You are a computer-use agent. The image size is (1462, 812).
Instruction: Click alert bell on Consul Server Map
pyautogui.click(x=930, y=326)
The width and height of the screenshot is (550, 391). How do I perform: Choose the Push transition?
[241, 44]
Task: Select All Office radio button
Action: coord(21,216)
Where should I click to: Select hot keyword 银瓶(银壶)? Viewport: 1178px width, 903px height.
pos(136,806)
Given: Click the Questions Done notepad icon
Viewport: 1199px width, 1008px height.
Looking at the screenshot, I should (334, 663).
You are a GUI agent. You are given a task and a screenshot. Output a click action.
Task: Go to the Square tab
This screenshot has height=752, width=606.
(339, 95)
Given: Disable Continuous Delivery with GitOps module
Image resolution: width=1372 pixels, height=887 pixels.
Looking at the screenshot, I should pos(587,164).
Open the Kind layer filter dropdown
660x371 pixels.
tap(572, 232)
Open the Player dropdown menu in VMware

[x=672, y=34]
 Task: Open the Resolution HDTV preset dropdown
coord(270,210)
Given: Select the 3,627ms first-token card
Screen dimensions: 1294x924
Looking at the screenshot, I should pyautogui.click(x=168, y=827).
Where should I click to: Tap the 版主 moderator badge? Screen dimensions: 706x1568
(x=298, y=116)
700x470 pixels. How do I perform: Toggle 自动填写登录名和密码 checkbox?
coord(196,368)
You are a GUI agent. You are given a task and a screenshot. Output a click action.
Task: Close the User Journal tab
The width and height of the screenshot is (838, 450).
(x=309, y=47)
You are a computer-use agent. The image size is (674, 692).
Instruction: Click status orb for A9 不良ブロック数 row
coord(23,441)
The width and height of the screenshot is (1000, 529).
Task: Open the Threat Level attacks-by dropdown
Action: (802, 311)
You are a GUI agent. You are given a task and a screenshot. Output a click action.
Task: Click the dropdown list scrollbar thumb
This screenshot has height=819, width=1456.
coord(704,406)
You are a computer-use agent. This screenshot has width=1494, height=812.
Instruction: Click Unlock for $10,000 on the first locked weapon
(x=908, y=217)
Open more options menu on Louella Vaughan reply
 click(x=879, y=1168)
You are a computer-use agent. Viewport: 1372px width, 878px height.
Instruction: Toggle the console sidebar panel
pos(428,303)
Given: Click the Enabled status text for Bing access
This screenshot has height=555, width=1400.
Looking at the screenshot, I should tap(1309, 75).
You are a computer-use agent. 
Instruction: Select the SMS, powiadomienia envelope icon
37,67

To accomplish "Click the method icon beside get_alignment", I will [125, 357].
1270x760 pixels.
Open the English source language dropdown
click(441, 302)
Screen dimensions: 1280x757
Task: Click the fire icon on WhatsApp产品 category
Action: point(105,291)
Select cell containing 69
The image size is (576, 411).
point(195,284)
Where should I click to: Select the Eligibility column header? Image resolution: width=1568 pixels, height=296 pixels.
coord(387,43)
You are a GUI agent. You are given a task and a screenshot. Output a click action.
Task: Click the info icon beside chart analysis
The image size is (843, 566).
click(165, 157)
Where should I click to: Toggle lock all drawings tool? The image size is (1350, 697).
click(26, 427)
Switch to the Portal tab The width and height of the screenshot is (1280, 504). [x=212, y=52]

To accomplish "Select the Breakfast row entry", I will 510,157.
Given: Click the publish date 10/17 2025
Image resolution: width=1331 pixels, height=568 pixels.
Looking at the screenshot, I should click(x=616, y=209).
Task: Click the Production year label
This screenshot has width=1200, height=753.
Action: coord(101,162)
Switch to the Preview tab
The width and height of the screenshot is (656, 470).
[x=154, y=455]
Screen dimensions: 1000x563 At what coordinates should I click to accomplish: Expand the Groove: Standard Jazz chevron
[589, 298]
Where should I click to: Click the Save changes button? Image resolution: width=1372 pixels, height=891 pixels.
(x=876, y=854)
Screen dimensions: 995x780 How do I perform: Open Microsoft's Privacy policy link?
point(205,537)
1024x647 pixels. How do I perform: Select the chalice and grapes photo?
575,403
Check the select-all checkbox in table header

--*--

» Exercise instructions
From the listing above, pick out every line containing "computer".

» Task result
You are a computer-use agent. The image size is (1462, 812).
You are a computer-use agent. The image size is (674, 692).
You are a computer-use agent. This screenshot has width=1494, height=812.
You are a computer-use agent. Viewport: 1372px width, 878px height.
You are a computer-use agent. 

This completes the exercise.